[Recorded data]
● ● ●

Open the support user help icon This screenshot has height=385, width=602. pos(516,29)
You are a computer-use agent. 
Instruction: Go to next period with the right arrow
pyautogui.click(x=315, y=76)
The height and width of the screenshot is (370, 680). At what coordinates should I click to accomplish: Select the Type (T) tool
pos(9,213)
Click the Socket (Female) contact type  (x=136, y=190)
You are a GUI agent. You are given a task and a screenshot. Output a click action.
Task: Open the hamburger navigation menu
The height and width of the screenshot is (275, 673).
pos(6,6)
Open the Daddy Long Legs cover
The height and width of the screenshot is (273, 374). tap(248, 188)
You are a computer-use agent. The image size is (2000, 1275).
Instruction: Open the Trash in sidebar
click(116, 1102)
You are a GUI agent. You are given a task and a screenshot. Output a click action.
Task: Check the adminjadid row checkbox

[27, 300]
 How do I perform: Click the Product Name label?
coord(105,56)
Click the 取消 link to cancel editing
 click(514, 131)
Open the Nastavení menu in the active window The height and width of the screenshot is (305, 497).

● ● ●

Display each line of the listing above that contains the string "computer".

▶ **In response**:
You are a computer-use agent. 
You are a computer-use agent. The image size is (2000, 1275).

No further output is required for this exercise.